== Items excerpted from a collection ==
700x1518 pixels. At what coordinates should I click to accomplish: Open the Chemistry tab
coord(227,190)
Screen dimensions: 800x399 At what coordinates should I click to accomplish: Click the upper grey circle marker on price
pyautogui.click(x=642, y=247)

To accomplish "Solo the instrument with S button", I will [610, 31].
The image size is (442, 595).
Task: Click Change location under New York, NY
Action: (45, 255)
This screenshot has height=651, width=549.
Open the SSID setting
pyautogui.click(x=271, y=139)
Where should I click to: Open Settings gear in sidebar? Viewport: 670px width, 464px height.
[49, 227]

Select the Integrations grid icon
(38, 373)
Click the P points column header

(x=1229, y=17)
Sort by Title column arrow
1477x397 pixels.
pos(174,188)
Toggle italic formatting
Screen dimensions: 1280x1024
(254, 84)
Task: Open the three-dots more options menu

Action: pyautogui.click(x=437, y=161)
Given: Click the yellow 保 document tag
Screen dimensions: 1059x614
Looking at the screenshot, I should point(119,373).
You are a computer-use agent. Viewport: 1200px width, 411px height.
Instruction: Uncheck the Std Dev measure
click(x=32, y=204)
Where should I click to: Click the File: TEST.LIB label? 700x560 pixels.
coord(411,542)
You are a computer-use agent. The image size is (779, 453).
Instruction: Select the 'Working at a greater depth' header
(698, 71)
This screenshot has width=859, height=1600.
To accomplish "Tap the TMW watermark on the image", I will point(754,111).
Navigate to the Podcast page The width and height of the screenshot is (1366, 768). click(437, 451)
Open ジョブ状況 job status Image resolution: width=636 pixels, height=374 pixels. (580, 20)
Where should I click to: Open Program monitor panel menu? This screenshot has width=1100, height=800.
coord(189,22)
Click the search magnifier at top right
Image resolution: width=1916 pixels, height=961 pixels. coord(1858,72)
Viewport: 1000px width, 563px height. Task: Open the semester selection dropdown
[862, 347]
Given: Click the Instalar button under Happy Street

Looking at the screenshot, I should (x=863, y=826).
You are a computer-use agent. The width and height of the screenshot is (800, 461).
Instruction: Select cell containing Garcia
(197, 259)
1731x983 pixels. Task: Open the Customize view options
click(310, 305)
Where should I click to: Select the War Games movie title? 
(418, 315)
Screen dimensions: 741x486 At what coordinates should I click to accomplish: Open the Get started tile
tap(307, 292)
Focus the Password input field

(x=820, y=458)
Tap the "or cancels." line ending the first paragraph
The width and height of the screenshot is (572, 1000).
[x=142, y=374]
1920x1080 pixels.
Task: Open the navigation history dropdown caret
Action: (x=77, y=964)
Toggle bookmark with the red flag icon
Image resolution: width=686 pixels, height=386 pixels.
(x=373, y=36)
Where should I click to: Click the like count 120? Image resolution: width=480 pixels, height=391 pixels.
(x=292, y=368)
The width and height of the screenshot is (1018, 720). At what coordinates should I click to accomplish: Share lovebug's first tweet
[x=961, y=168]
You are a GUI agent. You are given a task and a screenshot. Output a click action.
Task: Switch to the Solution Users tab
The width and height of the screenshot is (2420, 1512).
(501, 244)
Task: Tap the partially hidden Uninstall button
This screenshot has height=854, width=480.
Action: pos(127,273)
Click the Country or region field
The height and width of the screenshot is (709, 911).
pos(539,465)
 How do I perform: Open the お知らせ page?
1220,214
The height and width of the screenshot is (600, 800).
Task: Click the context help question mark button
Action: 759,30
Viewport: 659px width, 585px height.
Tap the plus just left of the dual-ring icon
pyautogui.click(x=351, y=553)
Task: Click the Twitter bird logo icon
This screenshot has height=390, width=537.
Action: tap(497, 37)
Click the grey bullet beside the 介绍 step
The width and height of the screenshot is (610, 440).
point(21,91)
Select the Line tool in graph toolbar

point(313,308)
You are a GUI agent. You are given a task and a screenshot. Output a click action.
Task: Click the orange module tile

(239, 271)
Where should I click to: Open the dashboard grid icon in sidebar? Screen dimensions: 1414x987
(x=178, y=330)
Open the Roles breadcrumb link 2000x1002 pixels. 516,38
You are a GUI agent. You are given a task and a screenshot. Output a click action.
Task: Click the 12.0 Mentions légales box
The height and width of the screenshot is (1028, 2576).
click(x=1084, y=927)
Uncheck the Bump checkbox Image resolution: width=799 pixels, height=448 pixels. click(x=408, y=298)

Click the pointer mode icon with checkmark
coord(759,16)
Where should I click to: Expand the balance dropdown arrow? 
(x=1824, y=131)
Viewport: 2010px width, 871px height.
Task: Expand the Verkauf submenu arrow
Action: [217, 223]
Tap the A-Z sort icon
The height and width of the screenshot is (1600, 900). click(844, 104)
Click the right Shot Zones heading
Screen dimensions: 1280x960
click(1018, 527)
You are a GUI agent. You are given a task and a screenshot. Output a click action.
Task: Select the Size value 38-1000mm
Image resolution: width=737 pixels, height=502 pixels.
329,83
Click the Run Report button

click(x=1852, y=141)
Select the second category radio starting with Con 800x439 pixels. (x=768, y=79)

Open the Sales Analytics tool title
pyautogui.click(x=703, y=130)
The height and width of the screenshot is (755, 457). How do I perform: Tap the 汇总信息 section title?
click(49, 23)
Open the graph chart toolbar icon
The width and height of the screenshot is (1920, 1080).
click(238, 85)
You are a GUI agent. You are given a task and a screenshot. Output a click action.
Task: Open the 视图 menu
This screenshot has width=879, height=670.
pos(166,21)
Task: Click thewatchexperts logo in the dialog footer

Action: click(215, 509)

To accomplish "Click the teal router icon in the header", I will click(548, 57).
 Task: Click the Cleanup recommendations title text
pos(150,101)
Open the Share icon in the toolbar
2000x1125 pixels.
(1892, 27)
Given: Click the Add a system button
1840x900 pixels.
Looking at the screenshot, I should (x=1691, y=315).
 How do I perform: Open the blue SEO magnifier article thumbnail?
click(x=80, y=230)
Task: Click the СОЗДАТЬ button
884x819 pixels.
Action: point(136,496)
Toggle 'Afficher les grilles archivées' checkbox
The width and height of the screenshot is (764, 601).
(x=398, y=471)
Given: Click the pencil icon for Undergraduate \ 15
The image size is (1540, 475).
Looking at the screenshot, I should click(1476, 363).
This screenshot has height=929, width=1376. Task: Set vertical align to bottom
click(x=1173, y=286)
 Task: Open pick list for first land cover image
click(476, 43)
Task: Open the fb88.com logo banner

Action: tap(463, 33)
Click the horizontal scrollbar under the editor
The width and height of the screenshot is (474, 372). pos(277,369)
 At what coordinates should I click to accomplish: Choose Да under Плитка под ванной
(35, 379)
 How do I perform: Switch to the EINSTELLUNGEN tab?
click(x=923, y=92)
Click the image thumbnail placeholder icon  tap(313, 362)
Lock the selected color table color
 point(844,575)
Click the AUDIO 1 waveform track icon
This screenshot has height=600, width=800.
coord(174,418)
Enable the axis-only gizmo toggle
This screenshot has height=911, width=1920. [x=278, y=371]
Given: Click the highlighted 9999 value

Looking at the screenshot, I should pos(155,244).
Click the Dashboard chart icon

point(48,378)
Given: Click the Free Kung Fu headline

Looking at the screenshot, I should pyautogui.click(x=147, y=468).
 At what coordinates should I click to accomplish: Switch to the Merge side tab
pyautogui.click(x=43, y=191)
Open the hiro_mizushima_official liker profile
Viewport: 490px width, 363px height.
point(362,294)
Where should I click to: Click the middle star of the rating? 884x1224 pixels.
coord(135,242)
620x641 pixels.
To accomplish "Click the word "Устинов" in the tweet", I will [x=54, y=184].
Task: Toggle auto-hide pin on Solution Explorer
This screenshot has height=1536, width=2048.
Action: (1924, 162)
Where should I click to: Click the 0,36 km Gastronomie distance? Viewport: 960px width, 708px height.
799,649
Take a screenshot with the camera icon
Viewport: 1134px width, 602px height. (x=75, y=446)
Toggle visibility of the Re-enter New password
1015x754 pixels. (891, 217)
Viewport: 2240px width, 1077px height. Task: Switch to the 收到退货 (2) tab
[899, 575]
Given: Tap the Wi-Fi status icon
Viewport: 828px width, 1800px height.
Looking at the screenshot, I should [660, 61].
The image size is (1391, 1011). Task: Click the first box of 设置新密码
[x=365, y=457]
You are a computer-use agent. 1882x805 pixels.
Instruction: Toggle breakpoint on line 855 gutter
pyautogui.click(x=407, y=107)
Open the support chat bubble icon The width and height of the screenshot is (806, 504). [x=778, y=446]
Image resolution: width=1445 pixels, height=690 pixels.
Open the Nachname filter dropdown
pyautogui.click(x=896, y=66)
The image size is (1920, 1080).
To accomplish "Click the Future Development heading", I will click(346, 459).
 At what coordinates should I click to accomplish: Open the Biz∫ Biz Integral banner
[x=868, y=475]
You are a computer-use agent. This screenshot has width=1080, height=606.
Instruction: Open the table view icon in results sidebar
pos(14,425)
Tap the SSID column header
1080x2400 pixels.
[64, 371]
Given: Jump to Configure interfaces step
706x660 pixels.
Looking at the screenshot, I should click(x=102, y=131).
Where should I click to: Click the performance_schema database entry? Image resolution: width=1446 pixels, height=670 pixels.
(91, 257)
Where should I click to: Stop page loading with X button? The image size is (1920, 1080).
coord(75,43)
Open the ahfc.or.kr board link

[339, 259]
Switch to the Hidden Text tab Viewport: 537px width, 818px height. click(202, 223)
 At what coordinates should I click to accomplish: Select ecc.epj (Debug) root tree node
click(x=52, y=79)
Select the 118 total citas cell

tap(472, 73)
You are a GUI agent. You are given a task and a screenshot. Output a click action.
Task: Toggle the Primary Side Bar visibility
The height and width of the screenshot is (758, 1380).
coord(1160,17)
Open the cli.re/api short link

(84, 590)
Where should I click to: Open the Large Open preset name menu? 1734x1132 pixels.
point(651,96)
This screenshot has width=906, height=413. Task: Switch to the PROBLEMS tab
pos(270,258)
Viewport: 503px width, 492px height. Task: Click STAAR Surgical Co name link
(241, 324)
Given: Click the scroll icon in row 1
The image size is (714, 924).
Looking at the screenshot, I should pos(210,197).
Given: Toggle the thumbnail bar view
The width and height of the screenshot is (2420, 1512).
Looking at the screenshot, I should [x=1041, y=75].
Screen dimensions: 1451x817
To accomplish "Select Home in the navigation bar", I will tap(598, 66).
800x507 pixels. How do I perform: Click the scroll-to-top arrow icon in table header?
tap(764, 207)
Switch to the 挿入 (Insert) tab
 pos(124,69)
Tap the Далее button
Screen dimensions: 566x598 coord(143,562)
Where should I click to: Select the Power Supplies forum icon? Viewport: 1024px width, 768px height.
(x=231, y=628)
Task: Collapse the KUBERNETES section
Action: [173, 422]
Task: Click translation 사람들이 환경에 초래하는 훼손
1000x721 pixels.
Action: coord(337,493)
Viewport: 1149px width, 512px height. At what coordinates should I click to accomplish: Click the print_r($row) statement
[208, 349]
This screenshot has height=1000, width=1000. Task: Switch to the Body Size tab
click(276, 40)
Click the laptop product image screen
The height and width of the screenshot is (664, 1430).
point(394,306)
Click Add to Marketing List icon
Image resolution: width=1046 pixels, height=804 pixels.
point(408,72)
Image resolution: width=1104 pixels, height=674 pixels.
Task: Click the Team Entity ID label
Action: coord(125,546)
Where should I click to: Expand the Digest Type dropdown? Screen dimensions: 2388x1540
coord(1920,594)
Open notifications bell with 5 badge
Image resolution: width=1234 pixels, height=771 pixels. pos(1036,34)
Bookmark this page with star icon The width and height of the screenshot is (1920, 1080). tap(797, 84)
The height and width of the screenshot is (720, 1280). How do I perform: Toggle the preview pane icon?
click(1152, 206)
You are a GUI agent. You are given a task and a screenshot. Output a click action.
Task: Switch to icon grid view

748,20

== SET PROBLEM ==
Rewrite the items from the line that contains "Task: Tap the" through the line that contains "pos(539,465)", changing "Uninstall" to "Remove" and keeping everything else the same.

== RESPONSE TO THIS TASK ==
Task: Tap the partially hidden Remove button
This screenshot has height=854, width=480.
Action: pos(127,273)
Click the Country or region field
The height and width of the screenshot is (709, 911).
pos(539,465)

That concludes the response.